So it appears as though Councilwoman Toni Atkins has decided to withdraw her application to become the CEO of the city’s Housing Commission.

Looks like the city’s ethics laws would have prevented her from getting the gig anyway. Atkins applied for the job but she is a member of the City Council. The City Council also serves as the board of directors for the Housing Authority. The Housing Authority is setting up the process to hire a new CEO of the Housing Commission.

And state law prohibits a government body, like the Housing Authority, from signing a contract when one of its members has a direct financial interest in that contract. It doesn’t matter whether that person recuses herself or doesn’t show up to the meetings.

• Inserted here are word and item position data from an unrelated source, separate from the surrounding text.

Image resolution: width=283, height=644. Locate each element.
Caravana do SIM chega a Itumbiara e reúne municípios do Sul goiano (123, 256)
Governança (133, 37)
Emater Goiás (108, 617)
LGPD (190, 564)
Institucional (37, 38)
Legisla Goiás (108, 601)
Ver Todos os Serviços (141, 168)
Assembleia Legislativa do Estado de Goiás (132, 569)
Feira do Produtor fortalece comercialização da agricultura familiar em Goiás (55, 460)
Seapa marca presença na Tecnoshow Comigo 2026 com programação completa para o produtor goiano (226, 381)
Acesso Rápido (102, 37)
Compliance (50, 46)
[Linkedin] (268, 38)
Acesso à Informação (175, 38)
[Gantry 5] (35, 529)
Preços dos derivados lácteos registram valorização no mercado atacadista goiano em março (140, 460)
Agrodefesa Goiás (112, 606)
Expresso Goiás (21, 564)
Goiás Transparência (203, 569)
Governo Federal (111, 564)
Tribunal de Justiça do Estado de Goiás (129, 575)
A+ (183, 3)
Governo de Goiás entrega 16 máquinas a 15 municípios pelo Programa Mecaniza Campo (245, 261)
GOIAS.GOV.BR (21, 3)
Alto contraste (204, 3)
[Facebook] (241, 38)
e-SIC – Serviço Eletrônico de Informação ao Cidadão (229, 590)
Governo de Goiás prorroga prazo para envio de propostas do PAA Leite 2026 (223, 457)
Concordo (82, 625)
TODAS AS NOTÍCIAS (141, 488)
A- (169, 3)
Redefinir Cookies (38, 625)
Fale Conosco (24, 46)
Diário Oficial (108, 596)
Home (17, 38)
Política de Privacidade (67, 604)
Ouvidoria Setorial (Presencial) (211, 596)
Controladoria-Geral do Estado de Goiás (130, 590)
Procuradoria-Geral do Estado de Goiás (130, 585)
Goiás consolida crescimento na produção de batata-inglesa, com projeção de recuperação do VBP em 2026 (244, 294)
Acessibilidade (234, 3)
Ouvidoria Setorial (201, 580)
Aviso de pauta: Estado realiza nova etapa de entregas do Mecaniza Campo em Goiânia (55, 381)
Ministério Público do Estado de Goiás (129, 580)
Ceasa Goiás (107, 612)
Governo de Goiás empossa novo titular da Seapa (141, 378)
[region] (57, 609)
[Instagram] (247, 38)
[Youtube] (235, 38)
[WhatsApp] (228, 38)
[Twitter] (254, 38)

The Ethics Commission, you remember, had told Atkins that she should refrain from participating in discussions about the Housing Authority while she was applying for the job.

The commission’s executive director, Stacey Fulhorst, said that after they advised Atkins on the matter, the commission learned about the process the City Council goes through to hire a new Housing Commission CEO — that it might be more involved than they thought. When they were informed that the state law 1090 regulating conflicts of interest might also be a problem, they produced an amended letter. Atkins had already withdrawn her application, though.

“We weren’t asked about 1090 nor were we provided with the facts regarding the City Council’s involvement in recruiting and filling the position,” Fulhorst said.

I called Atkins for comment today. Her aide said she will make a statement about it this afternoon at City Council. The council is set to do some work as the Housing Authority as a matter of fact and she’d like to clear it all up.